The dismal failure of Turkey’s public diplomacy

The dismal failure of Turkey’s public diplomacy

It is doubtful that President Recep Tayyip Erdoğan’s bodyguards feel even an inkling of remorse over the recent public relations disaster they caused for Turkey.

The violent fight they engaged in Washington with sympathizers of the Kurdistan Workers’ Party (PKK) - which is outlawed by Turkey and the U.S. – and the People’s Protection Units (YPG) in Syria – which Ankara has failed to convince Washington is a terrorist organization, has done little to improve Turkey’s international image.

The bodyguards have been primed for such moments at home and are therefore more likely to feel a sense of satisfaction for having “shown Turkey’s enemies that they will give them no respite anywhere in the world, even the U.S. capital.” 

The diplomatic fallout of their actions is clearly of no concern to them either. They live in the domain of impulsive rather than rational behavior, and acting in the manner they did comes naturally to them.

Considering the continued sense of outrage among Americans that it caused, the ramifications of this event, which elicited a non-binding resolution from the U.S. Congress condemning Turkey, will linger. 

It should not be hard for Turks to understand this outrage if one reverses the situation in one’s mind.

 Imagine the reaction among Turks if U.S. presidential body guards attacked anti-American demonstrators in Turkey – of which there are always plenty – during a high-level state visit, leaving them bloodied and bruised. 

The bottom line is that whatever little success Erdoğan’s visit to Washington had - and there was not much of that anyway - was seriously overshadowed by this incident. 

For Americans, the fight outside the Turkish Embassy was a concrete example of Erdoğan carrying his authoritarian tendencies to Washington. 

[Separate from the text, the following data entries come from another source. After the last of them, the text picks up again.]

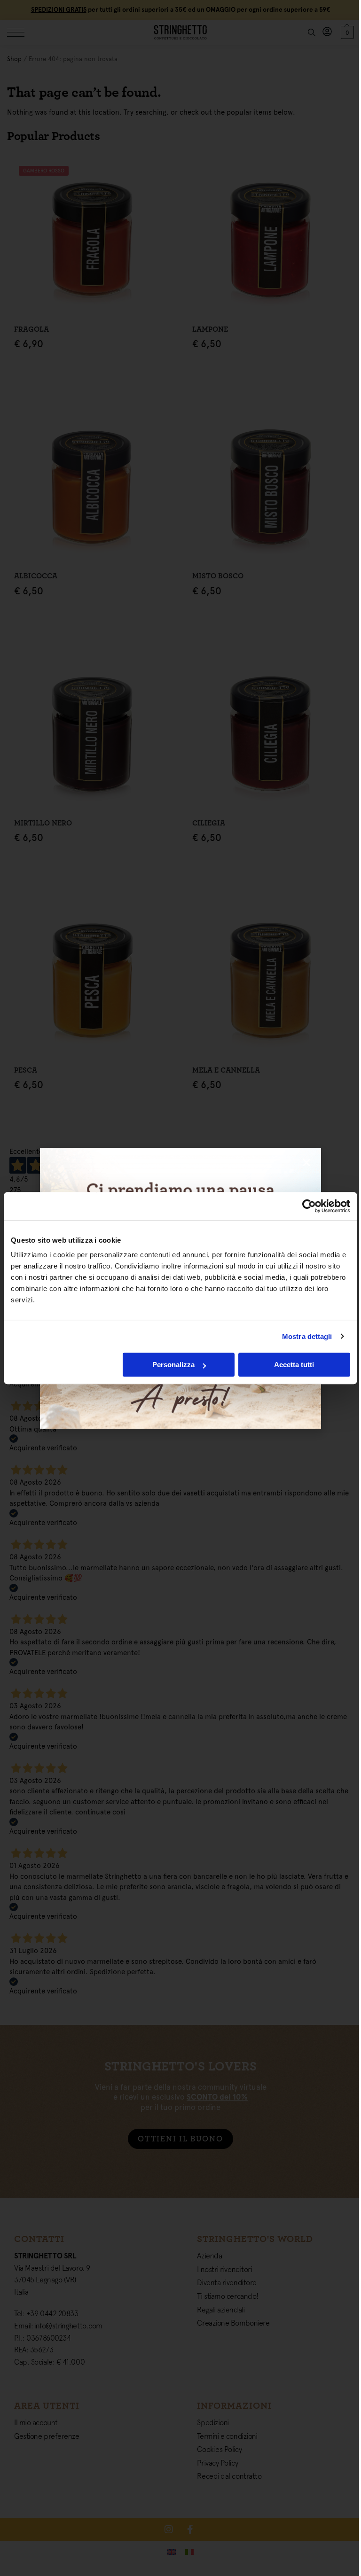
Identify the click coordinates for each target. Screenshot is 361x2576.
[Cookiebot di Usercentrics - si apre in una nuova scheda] (309, 1206)
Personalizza (173, 1365)
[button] (306, 1162)
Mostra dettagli (307, 1336)
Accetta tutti (294, 1365)
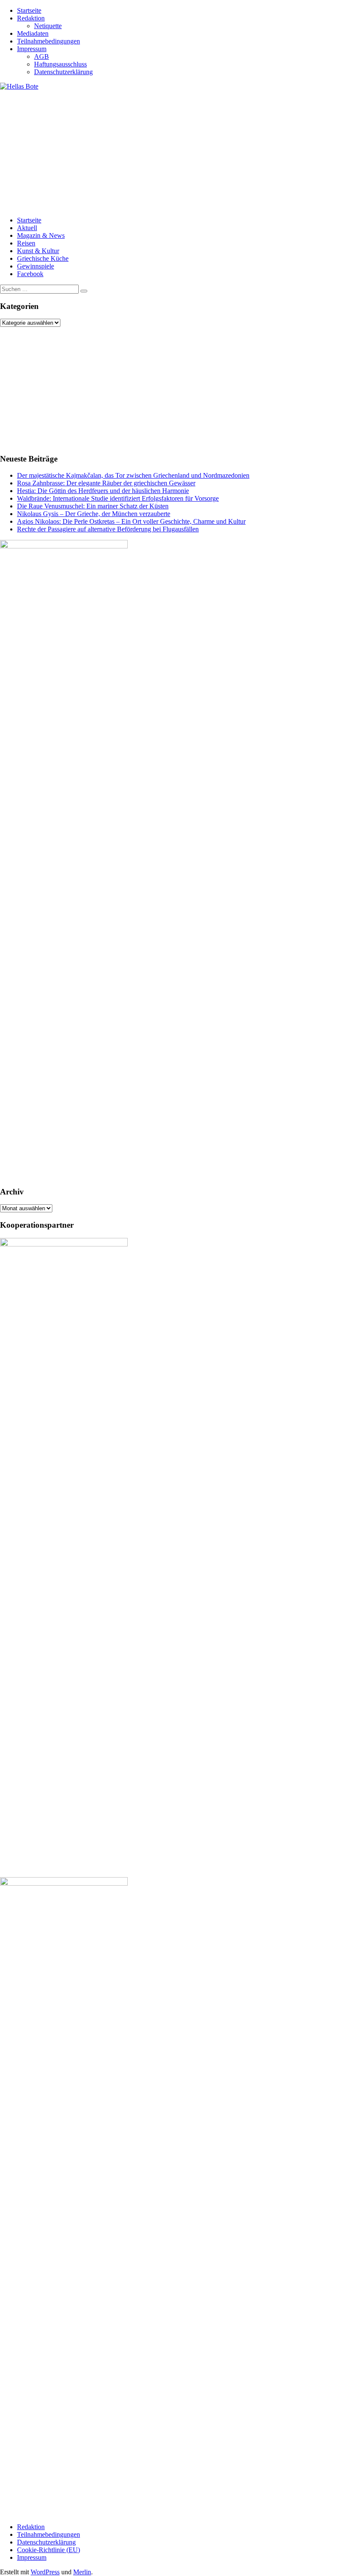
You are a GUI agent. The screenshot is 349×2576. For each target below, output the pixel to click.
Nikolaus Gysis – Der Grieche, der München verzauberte (93, 513)
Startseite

For the Turkish side it was just another example of Western collusion with anti-Turkish terrorists, and therefore the response to the demonstrators outside the embassy was totally justified. Ankara insists that the U.S. police did not take the necessary precautions against the demonstrators, leaving the Turkish side with no choice but to do this.

The problem with this argument, however, is that angry demonstrators chanting angry slogans against a visiting dignitary cannot be legally prevented in the U.S. unless the demonstrations turn violent and endanger lives. 

We are dealing therefore with two diametrically opposed and seemingly irreconcilable understandings of democracy.

The effects of the ugly scenes outside the embassy will no doubt be felt in future visits by Erdoğan, or members of his cabinet, to the U.S. For one thing, the police in Washington D.C., and indeed anywhere else in the U.S., will be ready the next time around against Turkish bodyguards, even if they carry diplomatic passports, after having been left looking incompetent during this incident.

The U.S. administration – which has lodged a formal protest with Ankara - will also be more alert the text time, since the situation caused a public outcry and resulted in a Congressional resolution. Erdoğan will probably be unable to take the same body guards on his next U.S. trip, whenever that might be, and will face other U.S. precautions. 

What’s more, sympathy among Americans, especially in the U.S. Congress, for the Kurdish groups that Turkey considers to be terrorists will also have soared. 

In short, Ankara’s already difficult job in the West has only become harder with this incident, which has also stoked more anti-Turkish sentiments among Americans and Europeans, spurred by their deep dislike of Erdoğan. 

One cannot help wonder who is running Erdoğan’s public diplomacy operation these days, a time when Turkey’s international image is already sufficiently tarnished. Whoever it is, they are not doing a very good job.